### To-do list:
(a) Extract the whole article on the wind farm challenge in Clashindarroch Forest, reproducing every line unchanged.
(b) Multiply each coordinate in the answers by 0.75 and round to whole numbers, with halves rounding up. Then reproduce the part of the records that opens at the start of the records and closes with the line containing "pyautogui.click(x=69, y=132)", including both ends and the requests, and give only those lines.

─── Extracted text

Credit:  Kimberley Mannion | 8 January 2024 | heraldscotland.com ~~

A decision by Scottish Ministers to grant planning permission for a wind farm on the habitat of an endangered species is to be challenged in a judicial review.

Wildcat Haven has raised almost £250,000 through donations in four years, which is how it is funding the legal fight. Its petition to save the Clashindarroch Forest in Aberdeenshire for wildcats has racked up over one million signatures.

An application for a wind farm on the site was made by Swedish company Vattenfall Wind Power Limited in 2019, which is currently under investigation by Aberdeenshire Council, and was granted in June 2023.

Over the course of three and a half years, there were objections from several parties, including Wildcat Haven and Aberdeenshire Council.

Clashindarroch Forest, near Huntly, is a vital habitat for the Scottish wildcat, one of the most endangered animals in the world.

There are an estimated 35 wildcats left in the world, according to Wildcat Haven, who said a third of the population is believed to live in Clashindarroch Forest.

“This application sets a very dangerous precedent for wildlife conservation in Scotland. If you can’t protect the most important population of wildcats then what on earth can you protect?” says Dr Paul O’Donoghue, Director of Wildcat Haven.

The decision is being challenged at the judicial review in the hope of being overturned on the basis of the Scottish Government’s National Planning Framework 4 (NPF4), which was published a few months before the decision to grant permission for the wind farm in the forest.

Wildcat Haven interprets the decision as a contradiction to NPF4, which refers to Scotland’s “nature crisis”.

Part One of the planning framework refers to a “need to respond to a growing nature crisis” as well as the “loss of biodiversity”.

The framework is also about planning for more renewable energy usage and tackling the climate crisis.

“There are so many open hills in Scotland that wind farms could go on, why chop down the most important site in the country for Scottish wildcats?

“How is this being allowed to happen? Why are ministers, who are constantly talking about the biodiversity crisis, signing this off? It just seems complete and utter greenwashing.

──────
─── Raw records

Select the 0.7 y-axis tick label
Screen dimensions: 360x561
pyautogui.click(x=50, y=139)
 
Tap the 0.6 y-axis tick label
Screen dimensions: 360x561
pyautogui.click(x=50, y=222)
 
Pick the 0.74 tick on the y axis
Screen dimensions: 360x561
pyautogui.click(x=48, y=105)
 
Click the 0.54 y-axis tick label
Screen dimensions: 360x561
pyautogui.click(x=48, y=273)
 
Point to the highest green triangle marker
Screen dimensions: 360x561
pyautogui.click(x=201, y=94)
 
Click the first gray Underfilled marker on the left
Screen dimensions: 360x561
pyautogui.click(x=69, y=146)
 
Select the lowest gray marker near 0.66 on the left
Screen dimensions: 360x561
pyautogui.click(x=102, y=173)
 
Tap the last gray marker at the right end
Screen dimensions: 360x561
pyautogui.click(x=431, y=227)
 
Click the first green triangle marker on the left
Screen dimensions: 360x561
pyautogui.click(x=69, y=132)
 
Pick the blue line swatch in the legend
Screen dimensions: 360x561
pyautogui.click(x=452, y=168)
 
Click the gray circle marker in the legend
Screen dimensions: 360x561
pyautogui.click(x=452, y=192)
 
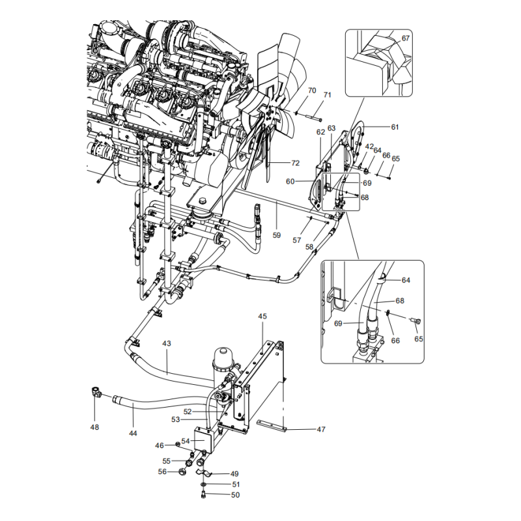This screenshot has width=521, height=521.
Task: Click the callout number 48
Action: pyautogui.click(x=95, y=427)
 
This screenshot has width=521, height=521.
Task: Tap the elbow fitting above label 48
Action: pyautogui.click(x=96, y=392)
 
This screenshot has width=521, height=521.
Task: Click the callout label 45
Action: pyautogui.click(x=262, y=317)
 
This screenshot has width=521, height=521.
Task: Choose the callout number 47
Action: pyautogui.click(x=321, y=429)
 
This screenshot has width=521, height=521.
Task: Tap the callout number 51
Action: pyautogui.click(x=236, y=485)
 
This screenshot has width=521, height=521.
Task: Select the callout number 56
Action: pyautogui.click(x=163, y=472)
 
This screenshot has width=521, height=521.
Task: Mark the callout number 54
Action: pyautogui.click(x=186, y=441)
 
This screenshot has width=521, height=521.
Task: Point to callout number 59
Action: pyautogui.click(x=277, y=236)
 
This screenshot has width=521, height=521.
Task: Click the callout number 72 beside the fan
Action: pyautogui.click(x=295, y=162)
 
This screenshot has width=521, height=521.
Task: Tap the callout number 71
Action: pyautogui.click(x=328, y=95)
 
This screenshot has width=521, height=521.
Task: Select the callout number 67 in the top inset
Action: pyautogui.click(x=406, y=38)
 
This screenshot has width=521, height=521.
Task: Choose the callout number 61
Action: pyautogui.click(x=394, y=126)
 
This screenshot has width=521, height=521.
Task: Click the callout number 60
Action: pyautogui.click(x=290, y=181)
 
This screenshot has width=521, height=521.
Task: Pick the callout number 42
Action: pyautogui.click(x=369, y=147)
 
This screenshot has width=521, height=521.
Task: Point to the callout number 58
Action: pyautogui.click(x=309, y=247)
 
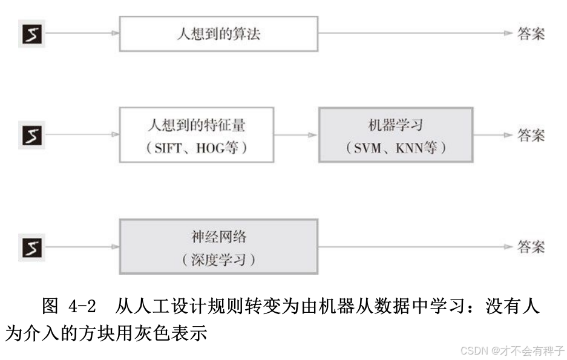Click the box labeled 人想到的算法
(x=218, y=33)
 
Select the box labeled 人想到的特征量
(x=196, y=134)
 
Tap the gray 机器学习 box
(x=395, y=134)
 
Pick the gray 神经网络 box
(x=218, y=247)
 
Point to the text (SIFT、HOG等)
(x=196, y=148)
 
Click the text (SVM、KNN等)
(x=395, y=148)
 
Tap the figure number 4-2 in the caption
(x=78, y=306)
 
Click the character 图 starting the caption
(x=50, y=306)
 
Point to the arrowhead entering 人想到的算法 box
(x=114, y=33)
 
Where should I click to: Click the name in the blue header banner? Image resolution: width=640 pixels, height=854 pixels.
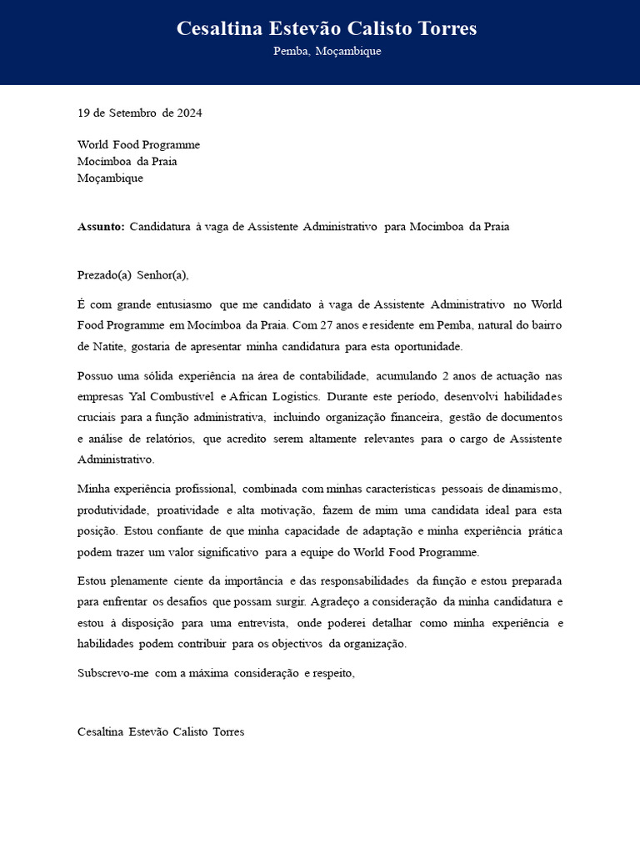[327, 29]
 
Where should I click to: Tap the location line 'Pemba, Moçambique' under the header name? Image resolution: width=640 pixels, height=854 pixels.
[327, 52]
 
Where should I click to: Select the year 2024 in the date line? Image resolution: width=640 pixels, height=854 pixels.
[189, 113]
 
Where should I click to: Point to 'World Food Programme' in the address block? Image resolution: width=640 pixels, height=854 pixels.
[138, 145]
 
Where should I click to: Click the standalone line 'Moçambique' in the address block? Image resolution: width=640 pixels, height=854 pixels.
[110, 178]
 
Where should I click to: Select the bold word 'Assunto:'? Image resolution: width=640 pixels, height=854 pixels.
[101, 227]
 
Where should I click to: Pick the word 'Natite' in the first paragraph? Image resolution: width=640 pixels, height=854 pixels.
[110, 347]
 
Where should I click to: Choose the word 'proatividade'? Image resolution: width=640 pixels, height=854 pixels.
[188, 510]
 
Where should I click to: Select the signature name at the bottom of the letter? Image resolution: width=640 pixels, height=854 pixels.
[161, 732]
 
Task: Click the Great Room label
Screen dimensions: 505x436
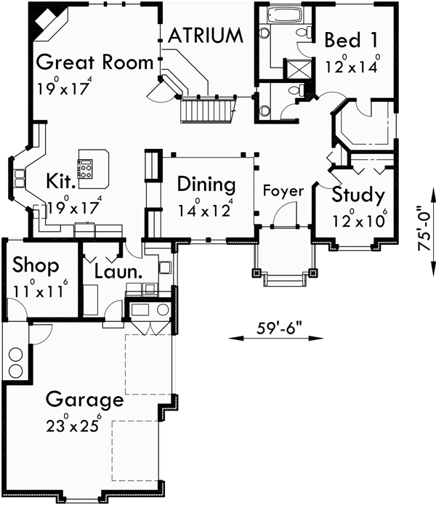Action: pyautogui.click(x=94, y=60)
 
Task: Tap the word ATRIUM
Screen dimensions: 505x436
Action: pyautogui.click(x=206, y=35)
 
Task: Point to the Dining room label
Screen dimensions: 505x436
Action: pyautogui.click(x=206, y=184)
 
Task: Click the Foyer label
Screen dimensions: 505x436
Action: pyautogui.click(x=283, y=191)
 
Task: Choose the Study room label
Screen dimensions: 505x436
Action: pyautogui.click(x=358, y=195)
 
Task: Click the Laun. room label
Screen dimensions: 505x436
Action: pyautogui.click(x=118, y=272)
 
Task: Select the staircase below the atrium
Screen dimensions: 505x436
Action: pyautogui.click(x=208, y=110)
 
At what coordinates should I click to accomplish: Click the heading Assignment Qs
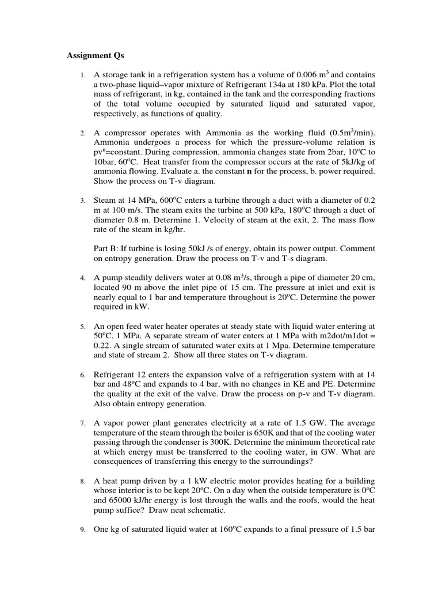click(95, 56)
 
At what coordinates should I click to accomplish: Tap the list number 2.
click(83, 133)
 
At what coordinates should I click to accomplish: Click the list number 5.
click(83, 326)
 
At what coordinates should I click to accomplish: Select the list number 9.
click(83, 530)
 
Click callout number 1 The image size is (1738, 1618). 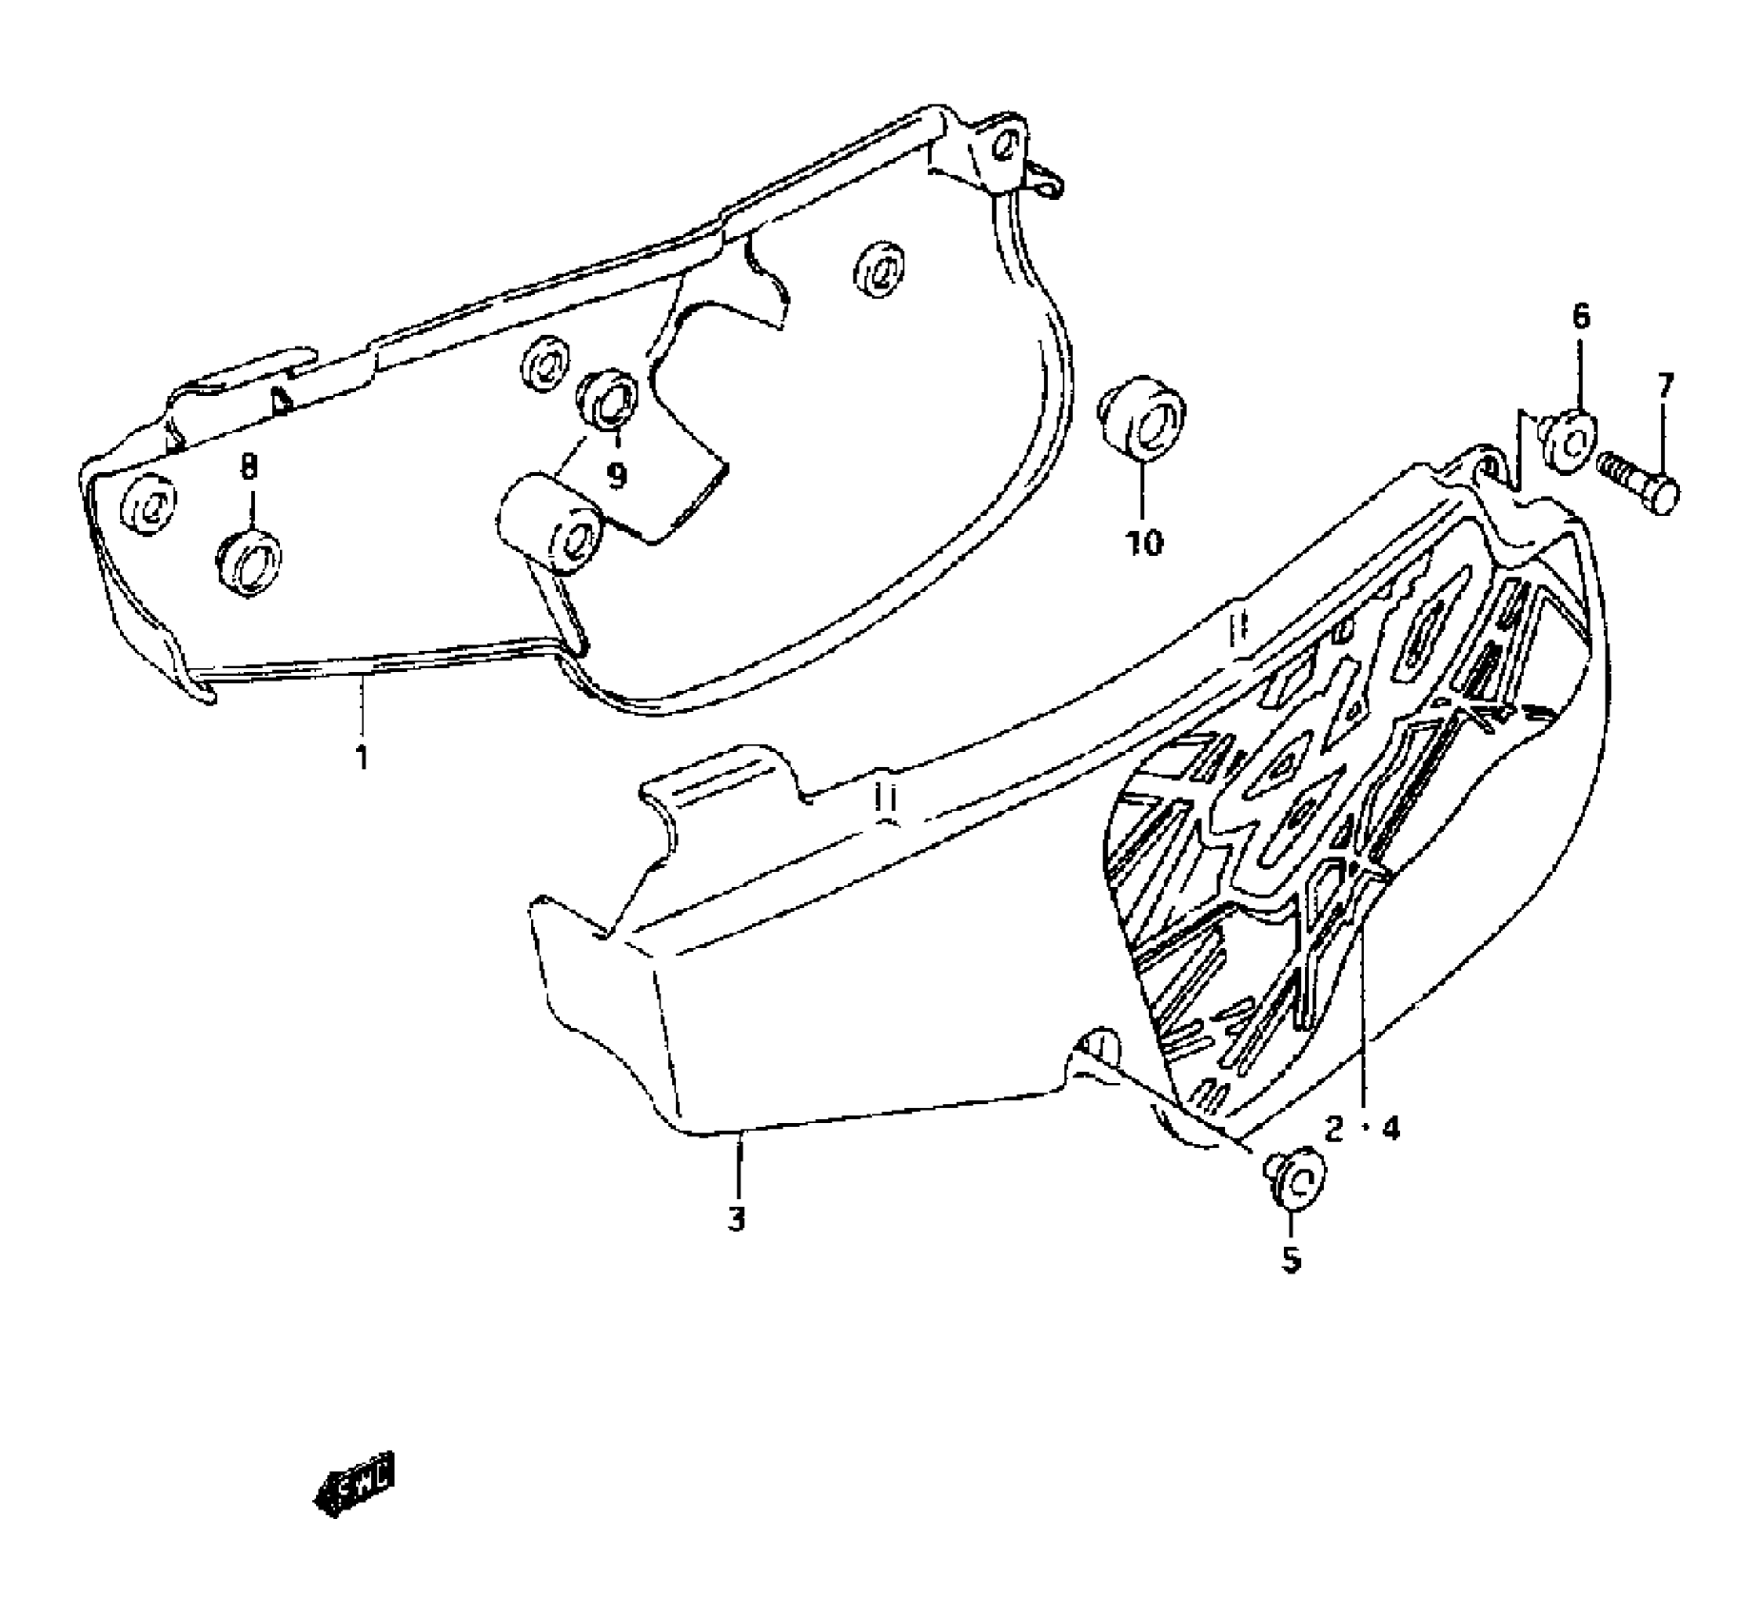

──────

### The answers:
(a)
Credit:  Kimberley Mannion | 8 January 2024 | heraldscotland.com ~~

A decision by Scottish Ministers to grant planning permission for a wind farm on the habitat of an endangered species is to be challenged in a judicial review.

Wildcat Haven has raised almost £250,000 through donations in four years, which is how it is funding the legal fight. Its petition to save the Clashindarroch Forest in Aberdeenshire for wildcats has racked up over one million signatures.

An application for a wind farm on the site was made by Swedish company Vattenfall Wind Power Limited in 2019, which is currently under investigation by Aberdeenshire Council, and was granted in June 2023.

Over the course of three and a half years, there were objections from several parties, including Wildcat Haven and Aberdeenshire Council.

Clashindarroch Forest, near Huntly, is a vital habitat for the Scottish wildcat, one of the most endangered animals in the world.

There are an estimated 35 wildcats left in the world, according to Wildcat Haven, who said a third of the population is believed to live in Clashindarroch Forest.

“This application sets a very dangerous precedent for wildlife conservation in Scotland. If you can’t protect the most important population of wildcats then what on earth can you protect?” says Dr Paul O’Donoghue, Director of Wildcat Haven.

The decision is being challenged at the judicial review in the hope of being overturned on the basis of the Scottish Government’s National Planning Framework 4 (NPF4), which was published a few months before the decision to grant permission for the wind farm in the forest.

Wildcat Haven interprets the decision as a contradiction to NPF4, which refers to Scotland’s “nature crisis”.

Part One of the planning framework refers to a “need to respond to a growing nature crisis” as well as the “loss of biodiversity”.

The framework is also about planning for more renewable energy usage and tackling the climate crisis.

“There are so many open hills in Scotland that wind farms could go on, why chop down the most important site in the country for Scottish wildcats?

“How is this being allowed to happen? Why are ministers, who are constantly talking about the biodiversity crisis, signing this off? It just seems complete and utter greenwashing.

(b)
Select the 0.7 y-axis tick label
Screen dimensions: 360x561
pyautogui.click(x=38, y=104)
 
Tap the 0.6 y-axis tick label
Screen dimensions: 360x561
pyautogui.click(x=38, y=167)
 
Pick the 0.74 tick on the y axis
Screen dimensions: 360x561
pyautogui.click(x=36, y=79)
 
Click the 0.54 y-axis tick label
Screen dimensions: 360x561
pyautogui.click(x=36, y=205)
 
Point to the highest green triangle marker
Screen dimensions: 360x561
pyautogui.click(x=151, y=71)
 
Click the first gray Underfilled marker on the left
Screen dimensions: 360x561
pyautogui.click(x=52, y=110)
 
Select the lowest gray marker near 0.66 on the left
Screen dimensions: 360x561
pyautogui.click(x=77, y=130)
 
Tap the last gray marker at the right end
Screen dimensions: 360x561
pyautogui.click(x=323, y=170)
 
Click the first green triangle marker on the left
Screen dimensions: 360x561
pyautogui.click(x=52, y=99)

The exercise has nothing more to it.